Weiter auf gutem Kurs – so kann man die Entwicklung des Chaos Computer
Clubs im Jahr 2010 zusammenfassen. Die Mitgliederzahlen wuchsen nicht mehr
so rasant wie im Netzpolitik-Hype-Jahr 2009, aber dennoch wuchsen sie. Der
Jahreskongress war innerhalb von zwei Stunden ausgebucht.
Dieser "Hauptact", der traditionell zwischen den Jahren in Berlin
stattfindet, wird ergänzt durch eine große Zahl von Kongressen und Camps an
anderen Orten. In immer mehr Städten gibt es aktive Ortsgruppen.
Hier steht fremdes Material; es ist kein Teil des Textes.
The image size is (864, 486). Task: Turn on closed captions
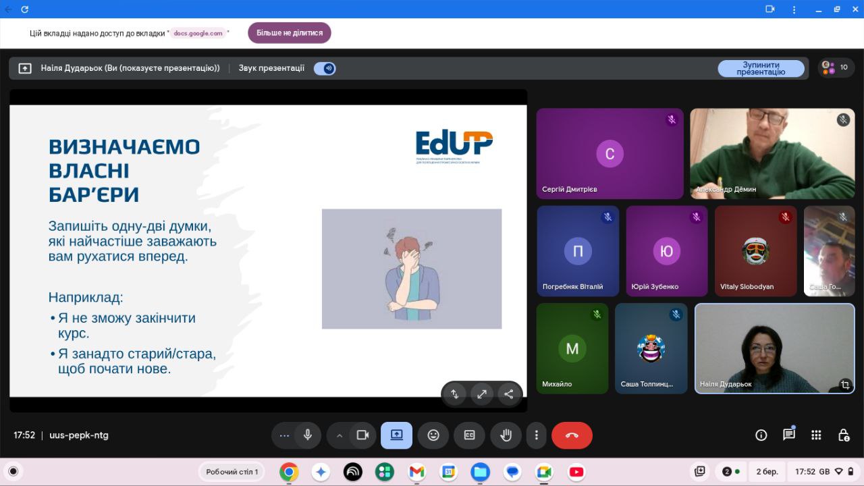pyautogui.click(x=469, y=435)
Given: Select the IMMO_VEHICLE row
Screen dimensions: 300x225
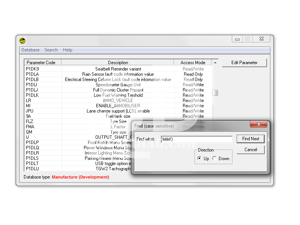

Zwar lässt
sich streiten über die Sprecher-Strukturen und wie diese demokratisch
legitimiert sind – aber sie funktionieren und sonderlich laute Kritik daran
ist auch nicht zu vernehmen.
Politisch hat der "Club" auch 2010 weiter an Einfluss gewonnen – auf der
Straße, im Diskurs und auch in den Institutionen. Man sitzt in der
Enquete-Kommission "Internet und digitale Gesellschaft", die von allen
Fraktionen im Bundestag einberufen wurde. CCC-Sprecher schreiben für
etablierte Zeitungen, zum Beispiel im Feuilleton der Frankfurter
Allgemeinen Zeitung, intern kritisiert nur von wenigen linken Anhängern der
reinen Lehre.
Bei allen großen netzpolitischen Debatten des Jahres 2010 in Deutschland
war der CCC beteiligt – realpolitisch, als Nerd-Lobby-Organisation.
Herausragend waren die CCC-Aktivitäten bei der Verfassungsbeschwerde gegen
die Vorratsdatenspeicherung und bei den Diskussionen um den
Jugendmedienschutz-Staatsvertrag. Und dann noch die Initiativen für
klassische Bürgerrechte: die Aufklärung eines Polizeiübergriffs aus dem
Jahr 2009 und das CCC-Engagement für eine individuelle Kennzeichnung von
Polizisten.
Bürgerrechte, Engagement gegen Überwachung und für Rezipientenfreiheit –
schön und gut. Wünschenswert wäre es jedoch, wenn sich der Club mehr als in
den vergangenen Jahren auf soziale Bürgerrechte fokussieren würde. "Der
Zugang zu Computern und allem, was einem zeigen kann, wie diese Welt
funktioniert, sollte unbegrenzt und vollständig sein" ist seit jeher in der
Hacker-Ethik niedergelegt.
Ein ganz praktisches Problem, das zum Beispiel für Hartz-IV-Empfänger nicht
trivial zu lösen ist. Denn von den etwas mehr als zwei Euro, die ein
Hartz-IV-Empfänger pro Monat für "Datenverarbeitungsgeräte und Software"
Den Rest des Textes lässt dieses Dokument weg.